What this task involves:
In the entries below, find the lines with the word "computer" and copy them.

+++ Records for processing

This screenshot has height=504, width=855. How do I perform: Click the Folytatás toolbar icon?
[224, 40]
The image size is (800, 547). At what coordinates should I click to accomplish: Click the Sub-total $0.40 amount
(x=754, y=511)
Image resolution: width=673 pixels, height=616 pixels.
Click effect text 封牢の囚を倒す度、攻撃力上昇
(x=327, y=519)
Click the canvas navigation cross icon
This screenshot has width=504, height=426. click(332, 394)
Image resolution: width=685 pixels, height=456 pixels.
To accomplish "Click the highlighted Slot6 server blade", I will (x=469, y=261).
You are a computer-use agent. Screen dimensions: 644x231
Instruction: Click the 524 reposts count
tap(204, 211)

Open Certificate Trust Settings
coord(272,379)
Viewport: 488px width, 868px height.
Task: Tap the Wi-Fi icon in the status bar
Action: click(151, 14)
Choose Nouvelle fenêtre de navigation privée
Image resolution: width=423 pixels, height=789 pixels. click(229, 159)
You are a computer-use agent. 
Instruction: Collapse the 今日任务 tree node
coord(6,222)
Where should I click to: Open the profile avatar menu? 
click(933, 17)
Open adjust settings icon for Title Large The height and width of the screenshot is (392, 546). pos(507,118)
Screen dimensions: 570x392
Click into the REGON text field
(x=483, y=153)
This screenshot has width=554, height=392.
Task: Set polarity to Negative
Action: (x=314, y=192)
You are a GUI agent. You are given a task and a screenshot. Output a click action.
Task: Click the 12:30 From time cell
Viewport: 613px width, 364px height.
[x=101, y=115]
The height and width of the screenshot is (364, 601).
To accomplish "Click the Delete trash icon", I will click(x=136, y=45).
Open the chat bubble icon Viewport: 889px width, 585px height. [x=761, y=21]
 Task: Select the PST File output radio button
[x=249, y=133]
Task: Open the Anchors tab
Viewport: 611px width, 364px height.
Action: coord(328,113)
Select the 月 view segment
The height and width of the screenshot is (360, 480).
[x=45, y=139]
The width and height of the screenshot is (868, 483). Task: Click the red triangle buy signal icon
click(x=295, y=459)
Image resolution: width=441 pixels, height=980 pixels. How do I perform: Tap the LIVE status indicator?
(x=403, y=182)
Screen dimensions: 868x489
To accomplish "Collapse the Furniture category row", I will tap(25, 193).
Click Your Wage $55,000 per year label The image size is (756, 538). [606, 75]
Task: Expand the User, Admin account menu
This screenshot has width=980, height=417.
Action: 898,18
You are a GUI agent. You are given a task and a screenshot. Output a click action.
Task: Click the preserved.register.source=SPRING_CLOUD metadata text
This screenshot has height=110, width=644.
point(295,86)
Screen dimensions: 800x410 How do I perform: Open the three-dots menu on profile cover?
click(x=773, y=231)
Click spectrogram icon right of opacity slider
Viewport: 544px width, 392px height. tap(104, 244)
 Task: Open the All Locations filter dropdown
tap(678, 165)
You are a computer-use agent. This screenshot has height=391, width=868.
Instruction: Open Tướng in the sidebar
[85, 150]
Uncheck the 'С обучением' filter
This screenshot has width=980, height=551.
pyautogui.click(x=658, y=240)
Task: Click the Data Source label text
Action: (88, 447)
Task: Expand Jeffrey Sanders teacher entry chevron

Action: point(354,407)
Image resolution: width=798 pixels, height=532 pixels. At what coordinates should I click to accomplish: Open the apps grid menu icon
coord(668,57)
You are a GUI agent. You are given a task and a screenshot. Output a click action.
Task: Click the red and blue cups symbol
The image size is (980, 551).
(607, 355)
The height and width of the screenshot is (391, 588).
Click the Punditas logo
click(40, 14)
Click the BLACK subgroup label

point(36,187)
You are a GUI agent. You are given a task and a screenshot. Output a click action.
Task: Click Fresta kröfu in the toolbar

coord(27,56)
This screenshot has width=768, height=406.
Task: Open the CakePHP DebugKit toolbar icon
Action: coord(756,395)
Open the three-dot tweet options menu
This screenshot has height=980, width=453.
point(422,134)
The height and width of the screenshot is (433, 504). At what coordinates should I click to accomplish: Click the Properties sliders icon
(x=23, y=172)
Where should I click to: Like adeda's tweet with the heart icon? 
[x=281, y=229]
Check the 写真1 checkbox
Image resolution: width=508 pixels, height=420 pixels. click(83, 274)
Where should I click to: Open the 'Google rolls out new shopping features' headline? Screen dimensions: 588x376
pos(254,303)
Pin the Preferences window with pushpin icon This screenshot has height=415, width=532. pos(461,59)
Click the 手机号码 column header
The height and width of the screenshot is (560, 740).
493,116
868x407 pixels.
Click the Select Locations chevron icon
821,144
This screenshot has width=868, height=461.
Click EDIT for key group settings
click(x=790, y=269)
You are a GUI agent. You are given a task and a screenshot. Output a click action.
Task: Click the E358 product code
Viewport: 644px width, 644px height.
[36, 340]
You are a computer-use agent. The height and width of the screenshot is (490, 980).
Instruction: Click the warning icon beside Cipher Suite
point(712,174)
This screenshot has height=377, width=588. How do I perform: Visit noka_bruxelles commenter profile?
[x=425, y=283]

++++++

Result below:
You are a computer-use agent. Screen dimensions: 644x231
You are a computer-use agent. 
You are a computer-use agent. This screenshot has height=391, width=868.
You are a computer-use agent. The height and width of the screenshot is (490, 980).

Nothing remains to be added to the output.